Is the narrator meant to be, mostly, a transparent filter through which story is conveyed? Or, is the narrator meant to be an active component of the story experience– i.e. you’re meant to notice the narrator’s presence and it’s as if the narrator is almost an character (though not a player) in their own right? A lovely example of this can be found in Carmen Dog, by Carol Emshwiller. This is also a novel that tells, tells, tells from beginning to end and in the most successful of ways. Yes, stories can be told instead of primarily shown, for all that I ask my mentees to show more ! Or is the narrator somewhere in -between these two extremes?
Finally, whose story is the narrator telling? Is the narrator telling their own story? Is the narrator telling someone else’s story?

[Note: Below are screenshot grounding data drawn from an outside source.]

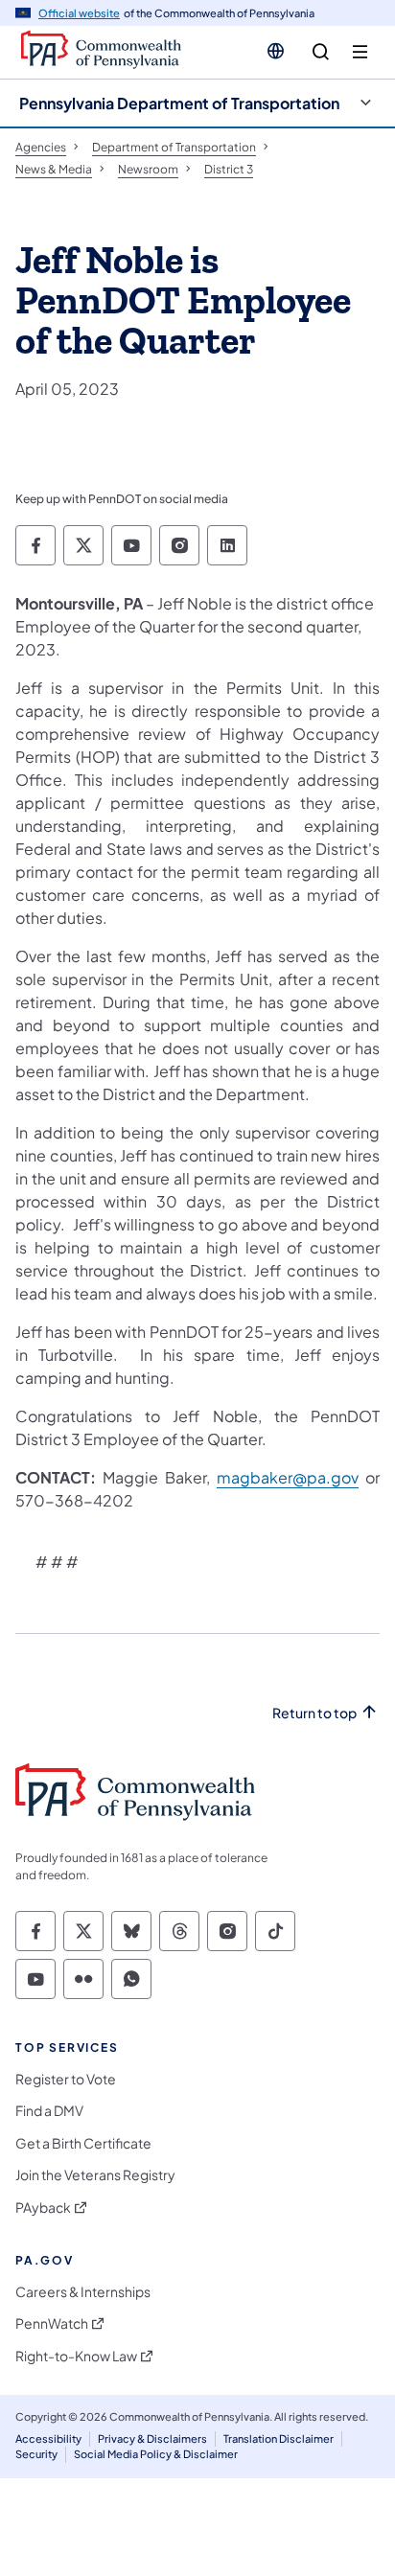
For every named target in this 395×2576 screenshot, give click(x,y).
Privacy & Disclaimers (152, 2438)
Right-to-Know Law (76, 2356)
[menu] (360, 52)
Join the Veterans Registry (95, 2175)
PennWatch (51, 2323)
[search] (320, 52)
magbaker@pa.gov (288, 1477)
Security (36, 2454)
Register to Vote (65, 2079)
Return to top (314, 1713)
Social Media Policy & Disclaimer (156, 2454)
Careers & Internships (83, 2292)
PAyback (43, 2207)
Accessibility (48, 2438)
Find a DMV (49, 2111)
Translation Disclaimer (278, 2438)
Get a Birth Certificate (83, 2143)
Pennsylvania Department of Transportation (179, 103)
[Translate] (275, 50)
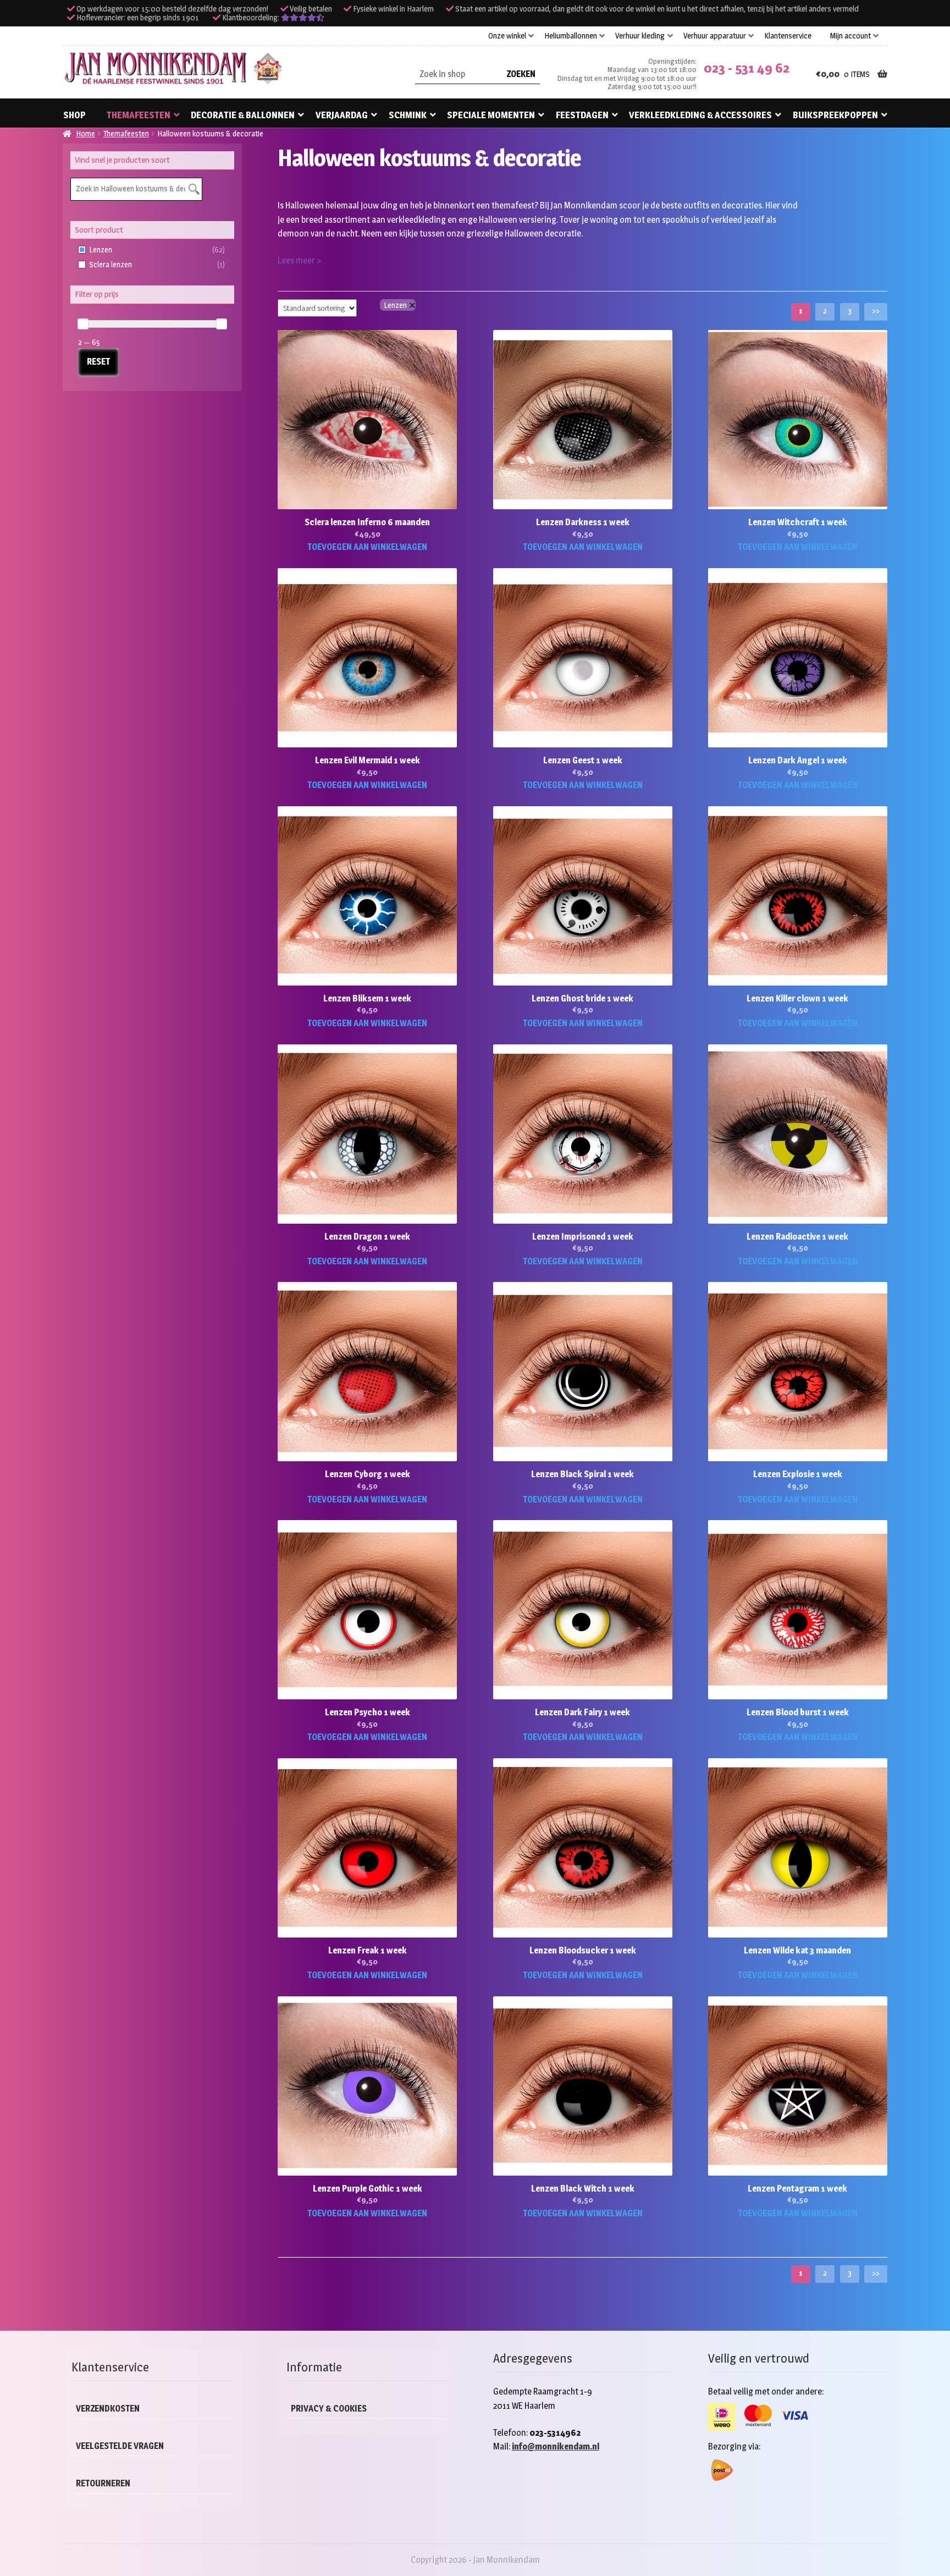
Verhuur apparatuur (714, 36)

Is the narrator telling someone else’s story but in doing so, is actually sharing a story about herself? I.e. Monkey Beach, by Eden Robinson.
The first person narrator is also capable of differing degrees of proximity. A first person narrator can be emotionally remote in his telling insomuch that the narrator never tells the reader what he really feels, i.e. Remains of the Day, by Kazuo Ishiguro (Although those feelings can be conveyed in different ways such as compulsive thoughts, denial, saying one thing and doing another, etc. This becomes a psychological study of character.). A first person narrator can also share every emotion she feels, the experience of the story felt viscerally by the reader as if inhabiting the space just as the character does, i.e. The Absolutely True Diary of a Part-time Indian, by Sherman Alexie.
Narrative POV both limits field of vision (how much of the story is shared), and how close the reader gets to the emotional centre. It functions a little like blinders on a race horse, as well as the tether.
Understanding these aspects of narrative POV can enable you to write a stronger story. Having the capacity to selectively alter elements of narrative POV can have a huge effect on the editing process.